All you need to do is to login on one of the gpu-enabled lxplus9 machines :
lxplus901 / lxplus902 / lxplus903 / lxplus904 / lxplus905
ssh <username>@<systemname>.cern.ch
Then you can clone the repository :
git clone https://github.com/ckoraka/icsc-Intro-to-accel-comp.git
cd icsc-Intro-to-accel-comp
Lets check how many / what type of GPUs are available in the system. To do this, simply run :
nvidia-smi
Lets try to answer some questions :
- How many GPUs does the system have?
- What type of GPUs does the system have?
- What is the GPUs global memory?
During the lecture we saw a "Hello World" CUDA kernel. Lets try and run it ourselves! To compile and run the cuda_hello.cu CUDA script simply do :
nvcc cuda_hello.cu -o cuda_hello
./cuda_hello
Lets try and answer some questions :
- What do you observe?
- Why is this happening?
- What can we do to fix this?
If you get stuck you can take a look at the cuda_hello.cu script in the solutions directory.
Goal of this excersise is to write a CUDA kernel that performs a 2-dimensional square matrix multiplication on the GPU.
-
Start by taking a look at the file matrix_multiplication.cu.
-
We can respresent the 2-D matrix in 1-D as shown in the image below. This will make copying the matrix from the host to device and from device to host easier. The size of each matrix is DSIZE*DSIZE.
-
Find and properly update all parts of the script denoted with FIXME.

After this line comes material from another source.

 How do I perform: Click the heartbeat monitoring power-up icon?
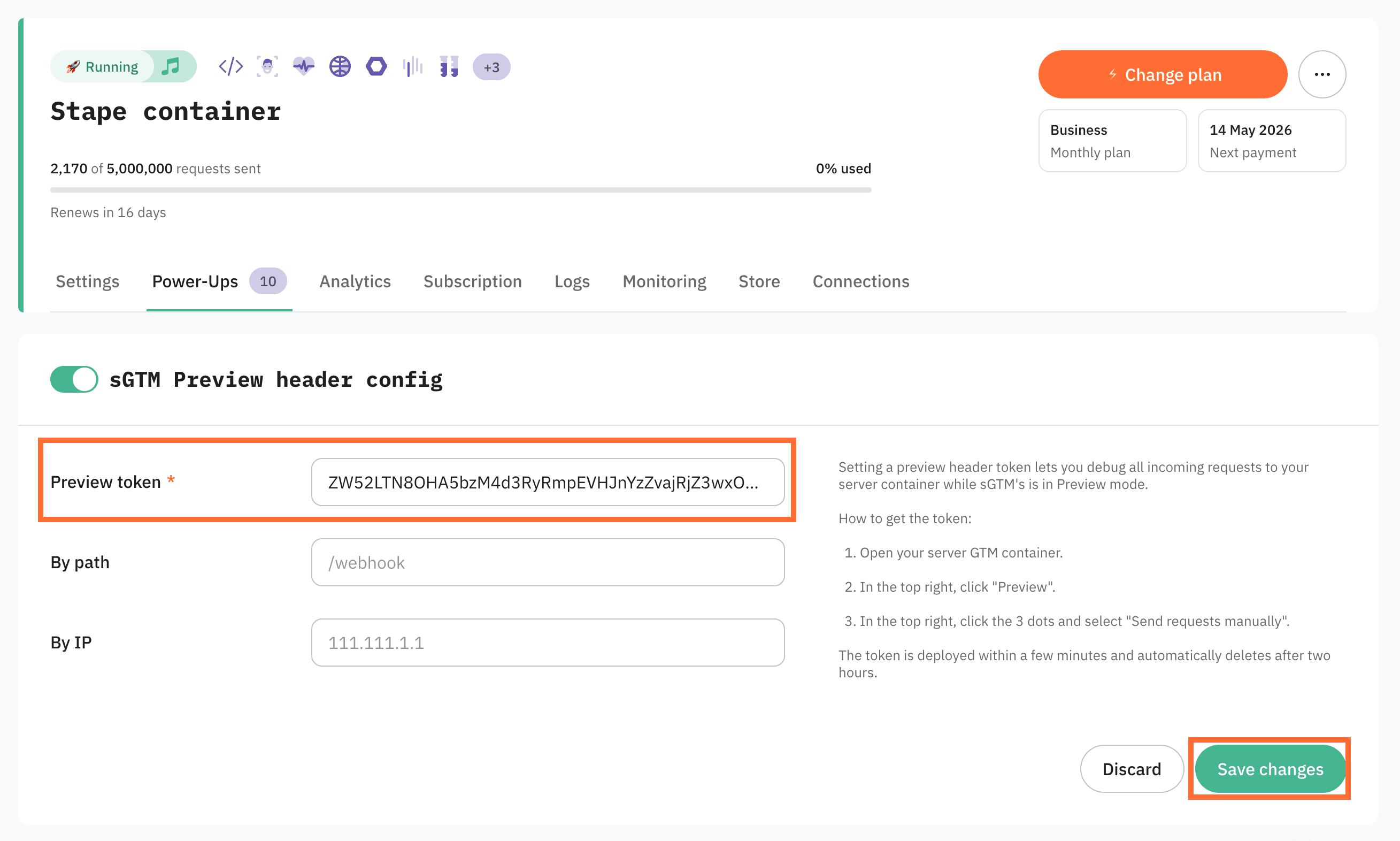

To compile and run the CUDA script you can do :
nvcc matrix_multiplication.cu -o matrix_multiplication
./matrix_multiplication
Lets try and answer some questions :
- Compare the time it takes to perform the matrix multiplication on the CPU and the GPU.
- What do you observe? (Keep in mind that you are running on shared resources. You can try invoking the program a few times and then select the best run.)
- Try changing the size of the matrix by mutiplying DSIZE by 2,4, and 8.
- What do you observe now? How does the CPU and GPU time scale?
If you get stuck you can take a look at the matrix_multiplication.cu script in the solutions directory.